Keeping your mouth closed using all your awareness watch as your body drinks in another beautiful deep inhalation.
Can you feel that place deep inside you that you are breathing into?
Can you feel how far outside of your body you are drawing breath from?
Perhaps now you can experience where your breath leaves from.
Just watching,
Observing the flow,
Letting go as it leaves.
How far away does your outgoing breath flow to?
Can you experience the very last warmed molecule as it leaves,
As it merges into the space around you?
Continue for a few more breaths.
Now exhale through an open mouth.
Take a few soft regular breaths.
Not only will practicing this breathing technique improve your communication with your body and in doing so speed your healing but it will also help you to manage your pain physical,
Psychological and emotional.
It will help you to manage the trauma of your recovery experience because we are very much aware of our pain so we are very good at experiencing it.
One could say pain is truly the most persistent and consistent teacher of awareness.
The Bhagavad Gita says,
One should know that the unyoking from the yoke of pain is designated yoga.
Because you see yoga means union.
It's not a physical fitness fad,
Not something we do for beautiful bodies alone.
It's that state where mind,
Body,
Pain,
Emotion,
And your real self become one in unity,
In harmony,
A state of being rather than a state of doing.
No strain,
Discomfort or effort,
Internally or externally.
So now that we have experienced being aware of our breathing rhythm,
Making sure you are still comfortable,
Your body is aligned and supported,
That you are warm enough,
Let's try a more structured breathing practice.
Closing the eyes.
Place one hand lightly onto your upper chest and one below your navel.
If you can't manage that,
Just become aware of those areas,
Visualize them.
Focus now on the natural rhythm of your body breathing,
The cool inhalation,
The warm exhalation.
Begin now to listen to the sound of your breath.
Imagine that as you breathe in,
You begin to fill.
Firstly,
The upper regions of your lungs only.
Can you feel the small clavicle bones at the base of your throat begin to rise gently as you draw breath into these upper reaches of your chest.
Feel the top area begin to gently inflate.
Feel that area as it lowers back down towards your spine.
How do you feel when you breathe like this?
Into the upper reaches of your chest and lungs only.
Top hand rising and falling.
What kind of thoughts do you have?
What emotions are you experiencing?
Just observe as you continue on with the practice.

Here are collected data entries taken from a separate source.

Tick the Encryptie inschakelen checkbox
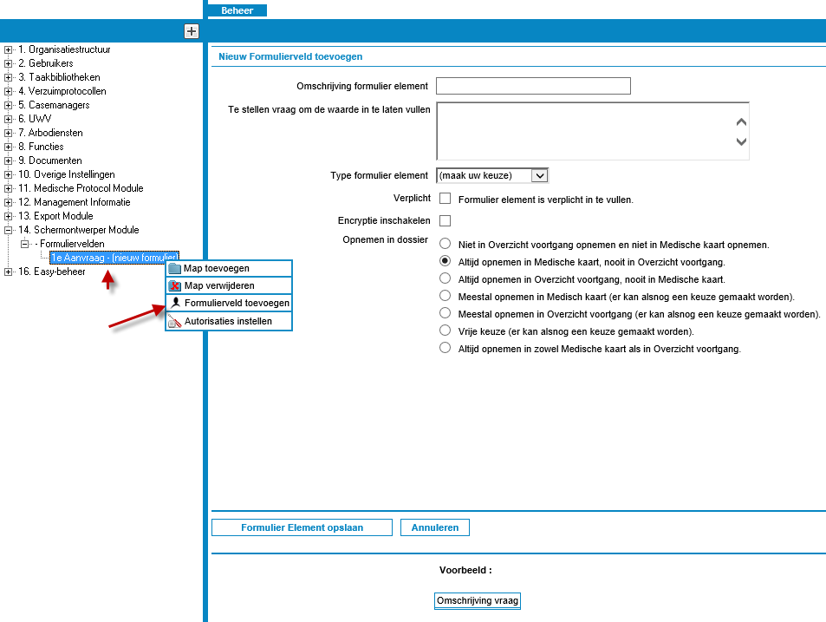 point(446,220)
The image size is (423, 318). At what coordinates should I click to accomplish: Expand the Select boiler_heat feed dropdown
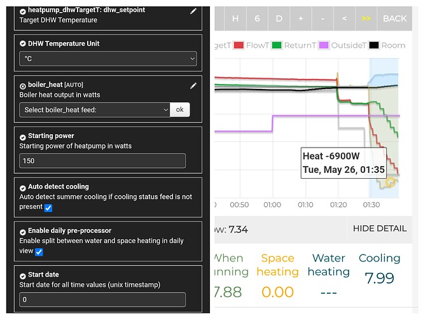point(94,110)
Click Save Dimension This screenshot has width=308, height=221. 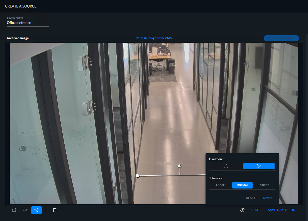pos(282,210)
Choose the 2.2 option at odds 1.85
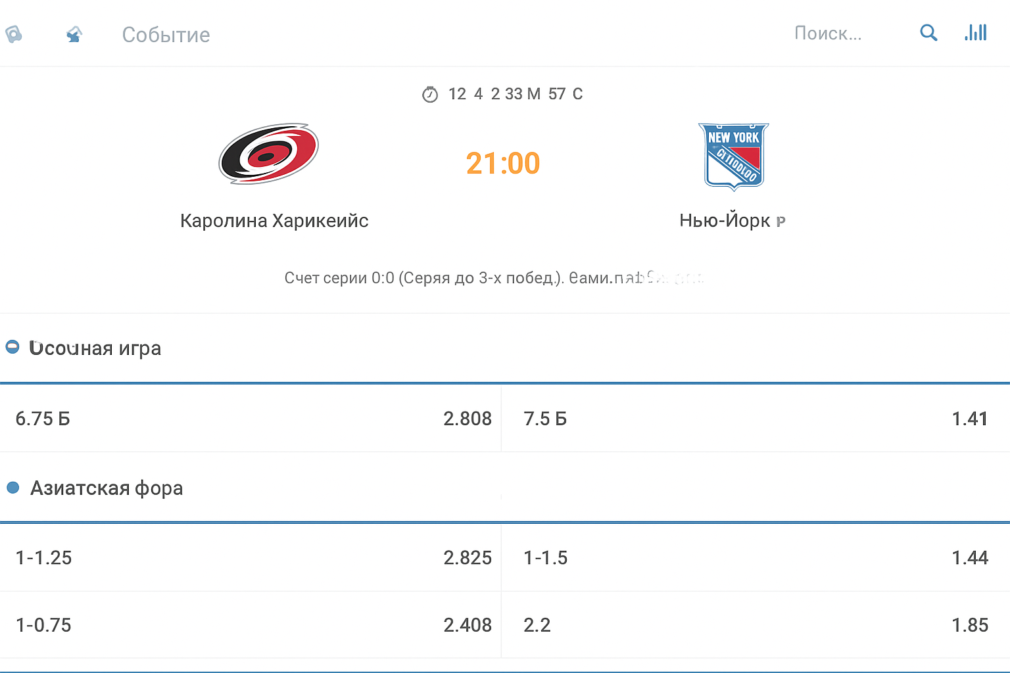The width and height of the screenshot is (1010, 673). (x=755, y=625)
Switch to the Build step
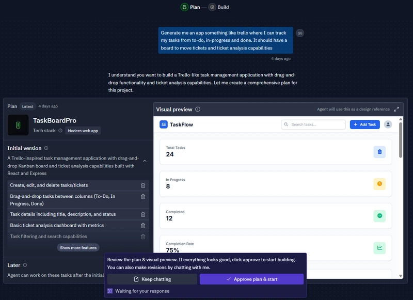413x300 pixels. click(x=219, y=7)
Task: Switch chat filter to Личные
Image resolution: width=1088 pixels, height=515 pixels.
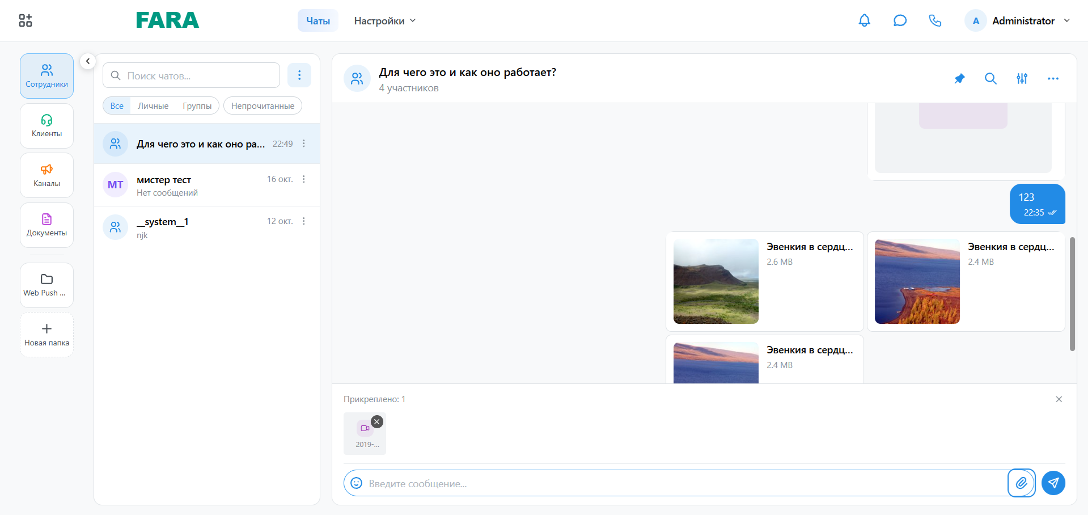Action: pyautogui.click(x=153, y=105)
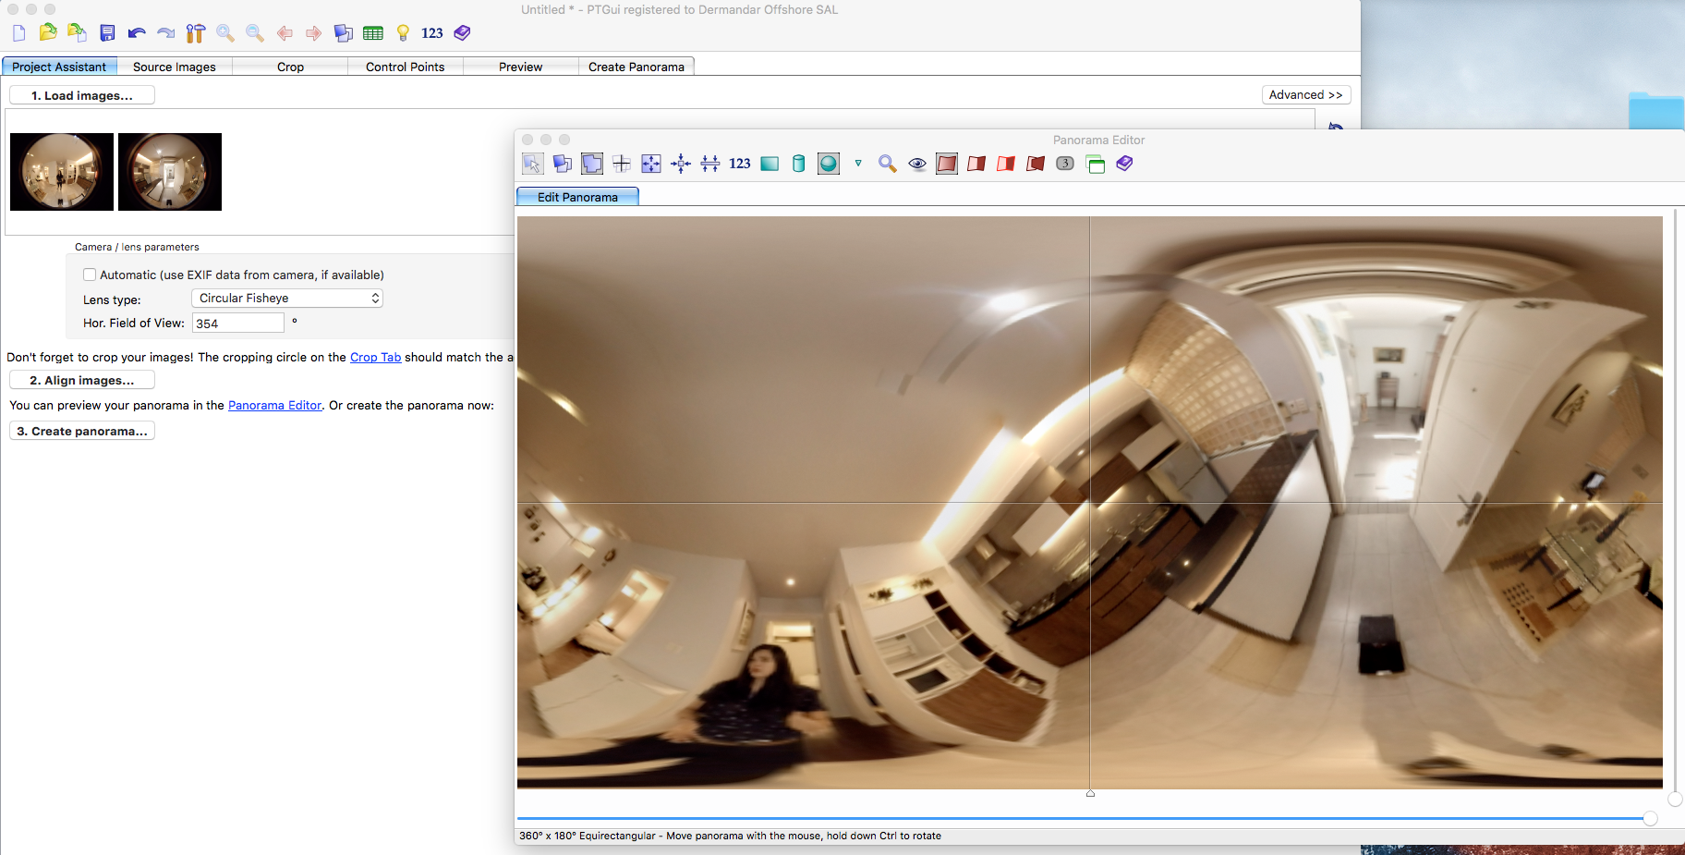
Task: Click the save project floppy disk icon
Action: 107,33
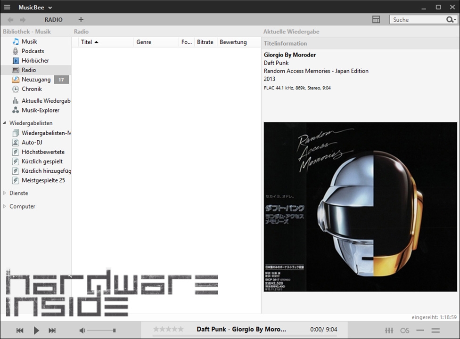Expand the Dienste tree section

pos(5,193)
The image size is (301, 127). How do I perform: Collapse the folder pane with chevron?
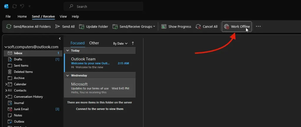point(60,38)
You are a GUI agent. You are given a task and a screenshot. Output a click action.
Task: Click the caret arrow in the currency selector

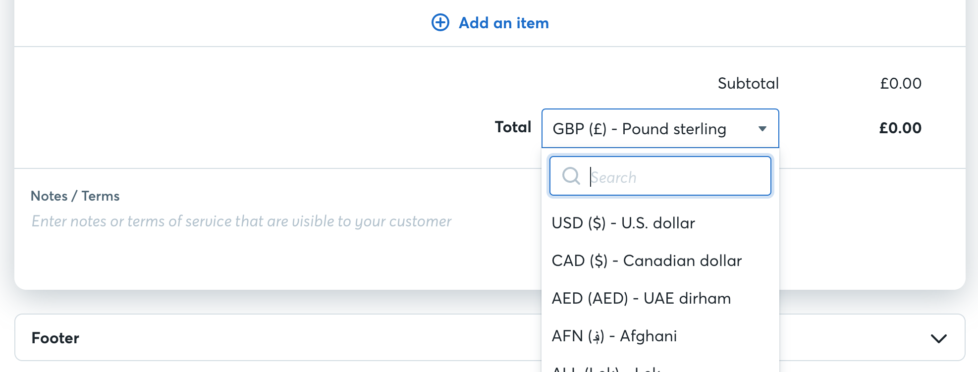tap(762, 129)
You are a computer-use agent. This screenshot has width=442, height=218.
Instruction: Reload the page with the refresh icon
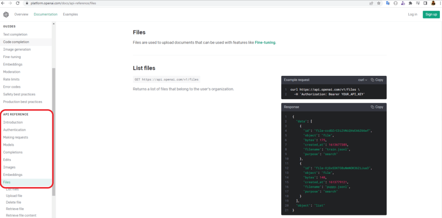click(17, 3)
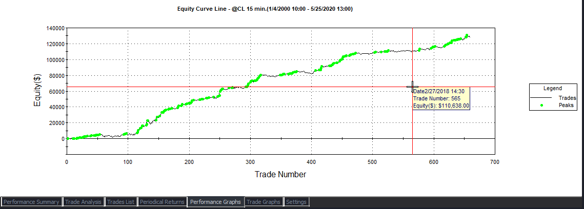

Upper chest rising and falling.
Top hand rising and falling.
Observing how you experience this breath,
This particular state.
Now exhale through an open mouth and take a few natural breaths.
Keeping your awareness on your breath,
Focus now on the space between your hands,
Your solar plexus,
Your own mini Sun.
As you inhale,
Can you feel the edges of your rib cage begin to naturally,
Effortlessly expand sideways.
Draw the breath now a little deeper,
A little more fully.
Can you feel your rib cage moving back inward as you exhale and let go?
How do you experience this breath,
The space in between the hands rising and falling?
How do you experience this breath?
What kind of thoughts do you have?
What emotions are you experiencing now?
Just observe as you continue for a while with the practice.
Listen to what your body is saying to you.
Is it more relaxed?
Less?
Hotter?
Cooler?
Tighter?
Softer?
Listen to the sound as you breathe.
And now exhaling gently through an open mouth,
Watching the natural ebb and flow of your own body breathing.
Remember that in time this practice will really help you to ride the recovery road in ease.
Where the sharp bursts of pain,
Physical or emotional,
Spasms,
Fear,
Even anger and frustration.
It will help you to identify what you can and shouldn't move today.
To learn to direct precious energy,
Control,
Even power to where you need it most without creating pain or discomfort.
So now keeping that flow,
Going back to your awareness,
Begin to breathe into your abdomen.
Feel the bottom hand rise and fall.
The soft space around your navel begin to naturally inflate.
Let this whole area gently rise upward into a little pot belly.
Breathe into any remaining pockets of resistance.